I like to think my lawn has come a long way since we moved in 5 years ago. Unfortunately the bug has bit me and I just wanna keep going to get rid of all the imperfections and get it as good as it could possibly be.

Little about myself
My name is Brad and me and the wife live in Southern New Hampshire. Even though we've lived on this property for 5 years I spent the first 3 renovating the inside of the house and other than cutting the crabgrass weekly, I haven't tried at all to get a good lawn or fix up the mulch beds and what not. Spring of 2020 I decided to hit it hard and called around for irrigation to be installed only to be told by every installer that they were booked up solid and it was gonna take them months to get to me. They did finally come summer of 2020 in the middle of a heat wave and drought conditions. I didn't even bother to use the system until fall since the lawn was ruined at that point. Here's a few random pics but since I wasn't happy with the lawn they are mostly pics of my dogs that happen to have lawn in them :lol:

Here's the BY, it's close up but I assure you the whole lawn looks this way



Side of the Driveway also scorched to a crisp



I dont have any front yard pics but again..... its all scorched. 
Once the irrigation was in and I knew I had a fighting chance I addressed the "mulch beds" The original owners probably kept up with these but then the house sold to new owners which let it all go for about 2.5 or 3 years until they sold the house to us. The mulch was so overgrown with crabgrass and weeds we didn't even know it was mulch when we viewed the house.

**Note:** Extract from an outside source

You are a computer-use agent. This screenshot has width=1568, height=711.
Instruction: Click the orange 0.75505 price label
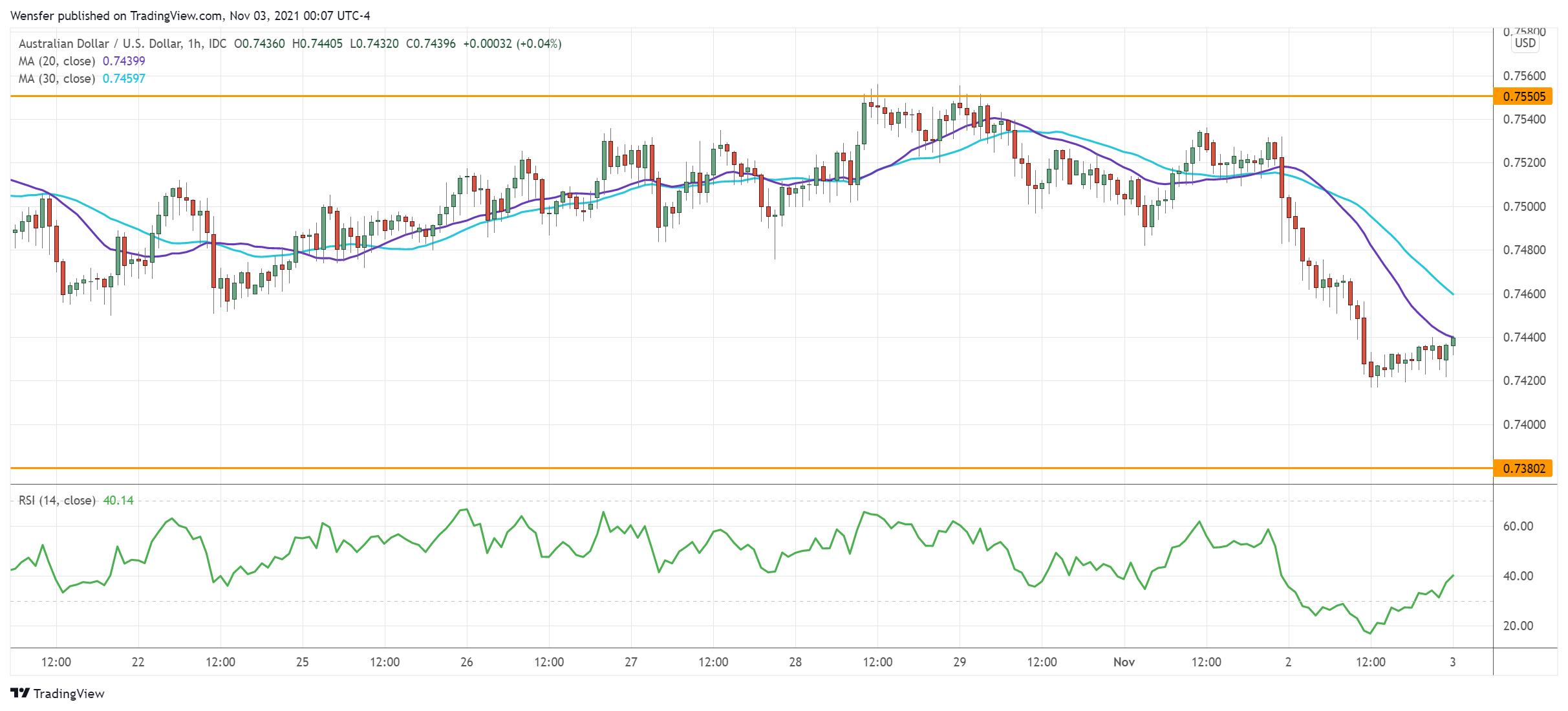[x=1524, y=96]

Here I hammered in New steel edging, made the new mulch beds wayyyyyy smaller than they were and then dug out the old stuff and hauled it off in a dump.





Here in the front yard along the road is a hill. Apparently from the apex down to the road was also a HUGE bed of mulch. You can see how its grown in so bad that it matches the just as horrible lawn. This also had to be dug down and removed.

The start when my back only kinda hurts



Almost done aka my back is now broken



Here's another shot of the upper mulch beds which had to be dug out as well but this section was going to be lawn now.





I brought in 14 yards of top soil to fill everything back in. I didnt get any pics of this because I was more concerned about the 10 years I just took off the life of my spine by this point. Everything was done by hand with a shovel and wheelbarrow :lol: But here's a few pics of the finished rubber mulch beds and drip rocks close up





I seeded all the new top soil and let that grow in. It came in decent and quickly. One day there were a few sprouts, I left for vacation and came back 10 days later to this.





At this point I was content for the time being. My next project was to dethatch all the old lawn, aerate and overseed. This wasn't done till about 5 weeks later when I could get my hands on the rentals and I wanted to make sure the air temps were not going to spike outa nowhere. Apparently I got sloppy with keeping photos of the process because I don't have any of the detaching. Man was that satisfying!!! So much thatch came up. I over seeded and fertalized, and just let the irrigation do its thing.

Winter came and went, I put down crabgrass pre emergent with fertalizer this past spring and again 2 months later. Not sure if thats over kill but thats what I read online. A big reason I joined this forum was to get helpful information from just one place. Bounching from one forum to another and one web article to the next really got my head spinning.

Anyway heres a few pictures of the finished work as of the last few weeks (June/July 2021)





I need to add some FY and side Driveway pics but the grass there is looking just as good. Theres still issues which I'm hoping another round of detaching and overseeding will address this fall. Side driveway has a noticeable line where they pulled in the irrigation line. It never did grow back in decent but I spent most of my energy with the front of the house last fall. In the back theres a couple problem spots from the dogs and I was able to fix them this spring only to have squirrels come and dig them back up. I'd say 75% of the dog spots were fixed though. Not sure why the squirrels feel the need to go for the new grass.

Well thats my journey so far. I'm pretty happy with the results for only being at it for one year (not to mention I have never in my life attempted lawn care other than mowing the lawn to keep the neibors happy........ I don't wanna be that guy in the neighborhood haha)

I'm going to reserve the next few posts for extra room to document my lawn from here out. Sorry if thats against the forum rules but I didn't read anything about it being frowned apon.


----------



## BurtMacklinFBI (Jul 17, 2021)

reserving this spot for future projects


----------



## BurtMacklinFBI (Jul 17, 2021)

reserving this spot for future projects


----------



## BurtMacklinFBI (Jul 17, 2021)

reserving this spot for future projects


----------



## Fraust (Apr 4, 2021)

Nice progress. It's looking good. You should start a journal in the cool season journals section and keep at it &#128077;


----------